Manually managing human identities is already borderline impossible in today’s increasingly complex digital environments. If there really are 45 times as many machine identities as human identities, it goes without saying that manual management isn’t an option. Automating this process isn’t just helpful—it’s essential.

Modern machine identity solutions can walk organizations through the step-by-step process of securing their machine identities—and they can do it much more accurately and efficiently than human operators ever could. Automating the discovery process alone can save hundreds of hours, and it can also provide peace of mind that no identities have been overlooked. Following discovery, the identities can be classified by type (service account, bot, RPA, etc.) and then grouped by application or service. From there, each group can be assigned an owner who will provide oversight if there are any questions about the functionality (or necessity) of each identity. Once an owner is assigned, access certification can begin, with permissions being assigned or revoked as needed for each role/responsibility.

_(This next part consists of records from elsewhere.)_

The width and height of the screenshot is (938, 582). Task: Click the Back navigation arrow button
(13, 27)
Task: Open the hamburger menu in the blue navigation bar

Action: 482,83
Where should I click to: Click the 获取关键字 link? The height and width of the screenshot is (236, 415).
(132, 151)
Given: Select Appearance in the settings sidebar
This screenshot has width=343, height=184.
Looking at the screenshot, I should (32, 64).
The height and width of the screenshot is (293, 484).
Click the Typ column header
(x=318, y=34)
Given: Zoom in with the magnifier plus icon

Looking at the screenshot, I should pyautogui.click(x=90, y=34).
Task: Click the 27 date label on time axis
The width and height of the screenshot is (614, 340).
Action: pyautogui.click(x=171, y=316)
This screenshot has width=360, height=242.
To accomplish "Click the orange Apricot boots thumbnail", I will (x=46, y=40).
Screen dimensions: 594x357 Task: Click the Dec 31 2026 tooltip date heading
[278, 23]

Some of these processes may still require manual intervention—ultimately, it depends on the quality of the data the machine identity solution receives from the source. But in most cases, the discovery, classification, ownership, and assignment processes should have a high degree of automation, allowing organizations to quickly and easily process and secure thousands (even tens of thousands) of machine identities. Given today’s volume of machine identities, the time and effort savings are substantial.

As machine-to-machine communication becomes more pervasive (e.g., in IoT, Kubernetes, serverless), how is the landscape of machine identity security evolving?

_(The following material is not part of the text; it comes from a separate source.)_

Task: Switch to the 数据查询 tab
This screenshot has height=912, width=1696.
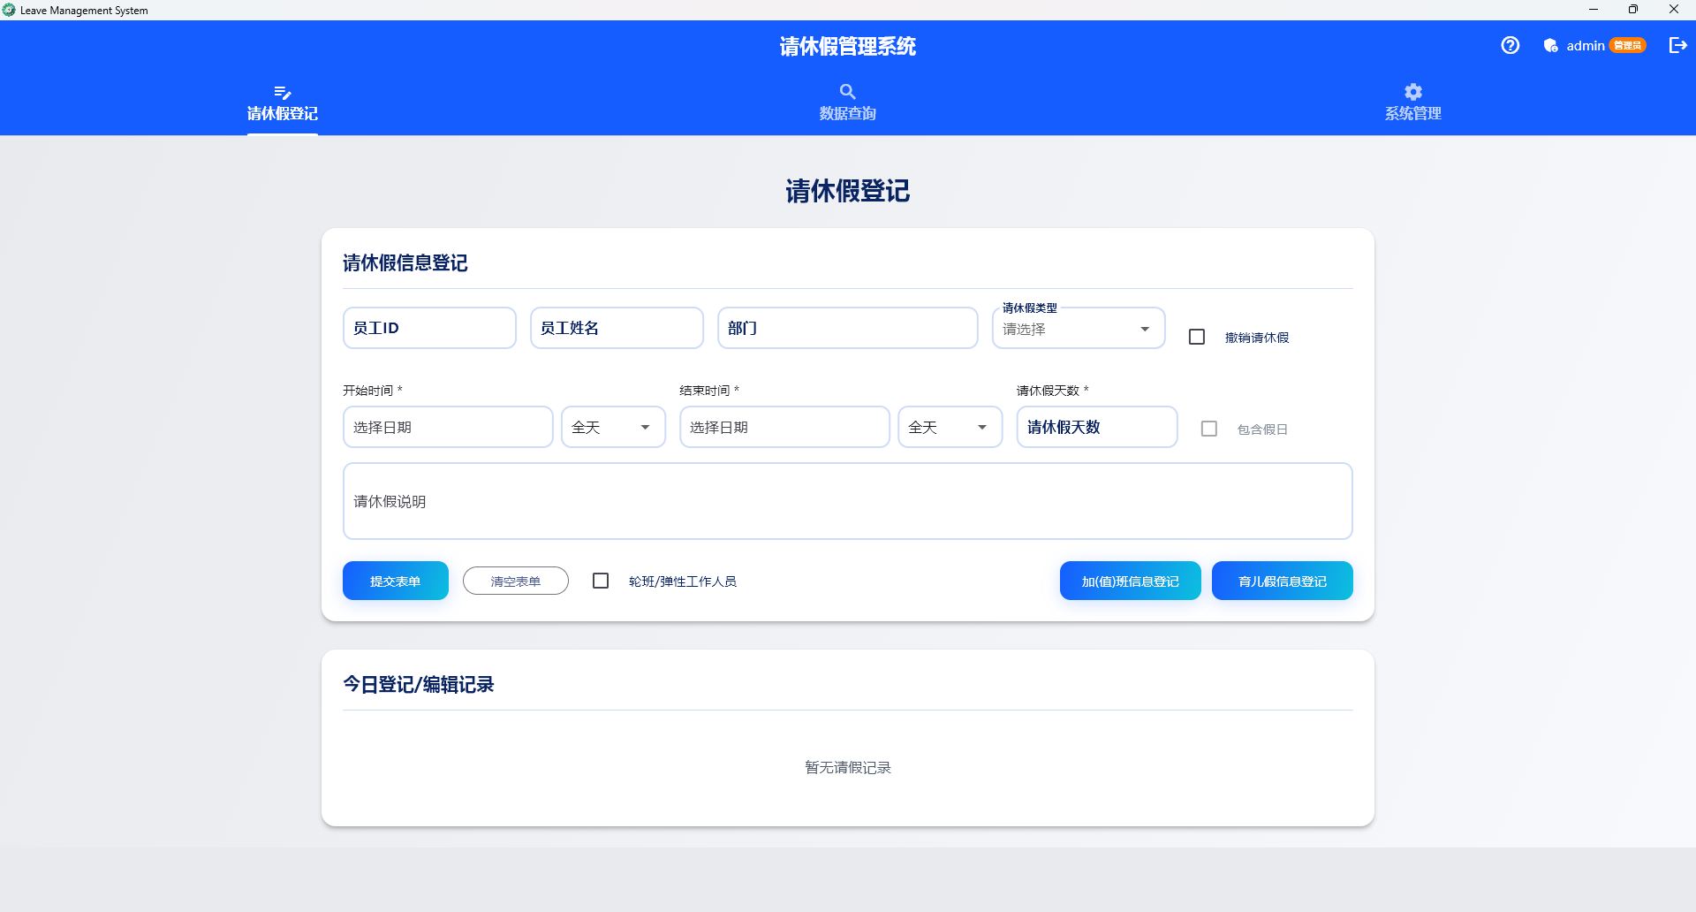Action: [x=847, y=104]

The explosion of IoT devices, Kubernetes clusters, and serverless architecture has caused a surge in machine identities — and with it, a pressing need for stronger machine identity security. Yet many organizations are still grappling with the scale and complexity of managing these machine identities effectively.

Now, the landscape is shifting again. A new class of identity has emerged: AI agents. Unlike machine identities, AI agents are autonomous systems that don’t just communicate with other systems; they act independently on behalf of organizations, accessing sensitive data, making decisions, and executing mission-critical tasks. Securing these AI agents requires more than traditional identity management. Organizations must now ensure fine-grained entitlement control over AI agents — not just granting access to applications but governing their actions down to individual data fields and functions. Without this level of governance, enterprises risk exposing their most critical assets.

Security platforms that combine deep intelligence and extensive library of out-of-the-box connectors for systems like mainframes, SAP, Oracle, will be best positioned to secure this new generation of both human and digital identities, including AI agents. Organizations that invest now will be better equipped to protect their operations and digital autonomy continues to expand.